**Stated exercise**
Lay out every line of the entries below as a Markdown table with the columns Row and Line. Number the rows in order and leave out blank lines.

======== Provided records ========

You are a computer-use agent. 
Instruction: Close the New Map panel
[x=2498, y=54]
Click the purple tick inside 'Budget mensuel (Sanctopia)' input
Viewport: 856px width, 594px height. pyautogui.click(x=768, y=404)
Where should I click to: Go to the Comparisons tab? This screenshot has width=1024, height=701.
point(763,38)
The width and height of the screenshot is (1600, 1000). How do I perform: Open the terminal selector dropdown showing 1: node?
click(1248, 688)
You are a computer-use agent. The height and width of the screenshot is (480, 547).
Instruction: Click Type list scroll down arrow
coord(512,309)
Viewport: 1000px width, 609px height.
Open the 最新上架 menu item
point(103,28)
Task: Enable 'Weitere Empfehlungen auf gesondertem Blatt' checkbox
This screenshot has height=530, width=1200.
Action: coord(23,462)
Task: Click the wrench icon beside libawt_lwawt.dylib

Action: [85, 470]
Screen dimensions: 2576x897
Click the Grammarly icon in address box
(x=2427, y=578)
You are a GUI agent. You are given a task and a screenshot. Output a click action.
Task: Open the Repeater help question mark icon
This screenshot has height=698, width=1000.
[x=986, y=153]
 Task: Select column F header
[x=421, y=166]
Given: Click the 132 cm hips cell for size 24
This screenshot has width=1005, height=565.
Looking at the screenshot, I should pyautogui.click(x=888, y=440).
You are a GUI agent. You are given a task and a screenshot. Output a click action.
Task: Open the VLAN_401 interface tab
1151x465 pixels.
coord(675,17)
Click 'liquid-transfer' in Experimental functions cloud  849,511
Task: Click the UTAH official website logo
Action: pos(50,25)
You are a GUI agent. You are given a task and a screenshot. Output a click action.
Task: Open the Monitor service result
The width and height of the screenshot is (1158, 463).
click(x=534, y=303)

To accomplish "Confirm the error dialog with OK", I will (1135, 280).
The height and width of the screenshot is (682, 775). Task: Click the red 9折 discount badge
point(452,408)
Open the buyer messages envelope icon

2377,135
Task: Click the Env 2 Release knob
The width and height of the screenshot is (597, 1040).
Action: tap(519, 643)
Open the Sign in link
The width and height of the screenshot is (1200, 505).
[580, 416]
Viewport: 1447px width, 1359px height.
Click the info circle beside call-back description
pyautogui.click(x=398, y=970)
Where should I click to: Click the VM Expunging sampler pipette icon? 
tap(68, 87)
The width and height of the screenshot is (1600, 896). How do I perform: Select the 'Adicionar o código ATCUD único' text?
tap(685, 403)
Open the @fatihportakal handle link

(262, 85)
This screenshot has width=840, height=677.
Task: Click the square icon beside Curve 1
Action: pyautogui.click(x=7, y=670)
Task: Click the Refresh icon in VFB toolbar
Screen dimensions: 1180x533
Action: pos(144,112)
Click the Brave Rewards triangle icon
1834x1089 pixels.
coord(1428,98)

========

**The response**
| Row | Line |
|---|---|
| 1 | You are a computer-use agent.  |
| 2 | Instruction: Close the New Map panel |
| 3 | [x=2498, y=54] |
| 4 | Click the purple tick inside 'Budget mensuel (Sanctopia)' input |
| 5 | Viewport: 856px width, 594px height. pyautogui.click(x=768, y=404) |
| 6 | Where should I click to: Go to the Comparisons tab? This screenshot has width=1024, height=701. |
| 7 | point(763,38) |
| 8 | The width and height of the screenshot is (1600, 1000). How do I perform: Open the terminal selector dropdown showing 1: node? |
| 9 | click(1248, 688) |
| 10 | You are a computer-use agent. The height and width of the screenshot is (480, 547). |
| 11 | Instruction: Click Type list scroll down arrow |
| 12 | coord(512,309) |
| 13 | Viewport: 1000px width, 609px height. |
| 14 | Open the 最新上架 menu item |
| 15 | point(103,28) |
| 16 | Task: Enable 'Weitere Empfehlungen auf gesondertem Blatt' checkbox |
| 17 | This screenshot has height=530, width=1200. |
| 18 | Action: coord(23,462) |
| 19 | Task: Click the wrench icon beside libawt_lwawt.dylib |
| 20 | Action: [85, 470] |
| 21 | Screen dimensions: 2576x897 |
| 22 | Click the Grammarly icon in address box |
| 23 | (x=2427, y=578) |
| 24 | You are a GUI agent. You are given a task and a screenshot. Output a click action. |
| 25 | Task: Open the Repeater help question mark icon |
| 26 | This screenshot has height=698, width=1000. |
| 27 | [x=986, y=153] |
| 28 |  Task: Select column F header |
| 29 | [x=421, y=166] |
| 30 | Given: Click the 132 cm hips cell for size 24 |
| 31 | This screenshot has width=1005, height=565. |
| 32 | Looking at the screenshot, I should pyautogui.click(x=888, y=440). |
| 33 | You are a GUI agent. You are given a task and a screenshot. Output a click action. |
| 34 | Task: Open the VLAN_401 interface tab |
| 35 | 1151x465 pixels. |
| 36 | coord(675,17) |
| 37 | Click 'liquid-transfer' in Experimental functions cloud  849,511 |
| 38 | Task: Click the UTAH official website logo |
| 39 | Action: pos(50,25) |
| 40 | You are a GUI agent. You are given a task and a screenshot. Output a click action. |
| 41 | Task: Open the Monitor service result |
| 42 | The width and height of the screenshot is (1158, 463). |
| 43 | click(x=534, y=303) |
| 44 | To accomplish "Confirm the error dialog with OK", I will (1135, 280). |
| 45 | The height and width of the screenshot is (682, 775). Task: Click the red 9折 discount badge |
| 46 | point(452,408) |
| 47 | Open the buyer messages envelope icon |
| 48 | 2377,135 |
| 49 | Task: Click the Env 2 Release knob |
| 50 | The width and height of the screenshot is (597, 1040). |
| 51 | Action: tap(519, 643) |
| 52 | Open the Sign in link |
| 53 | The width and height of the screenshot is (1200, 505). |
| 54 | [580, 416] |
| 55 | Viewport: 1447px width, 1359px height. |
| 56 | Click the info circle beside call-back description |
| 57 | pyautogui.click(x=398, y=970) |
| 58 | Where should I click to: Click the VM Expunging sampler pipette icon?  |
| 59 | tap(68, 87) |
| 60 | The width and height of the screenshot is (1600, 896). How do I perform: Select the 'Adicionar o código ATCUD único' text? |
| 61 | tap(685, 403) |
| 62 | Open the @fatihportakal handle link |
| 63 | (262, 85) |
| 64 | This screenshot has width=840, height=677. |
| 65 | Task: Click the square icon beside Curve 1 |
| 66 | Action: pyautogui.click(x=7, y=670) |
| 67 | Task: Click the Refresh icon in VFB toolbar |
| 68 | Screen dimensions: 1180x533 |
| 69 | Action: pos(144,112) |
| 70 | Click the Brave Rewards triangle icon |
| 71 | 1834x1089 pixels. |
| 72 | coord(1428,98) |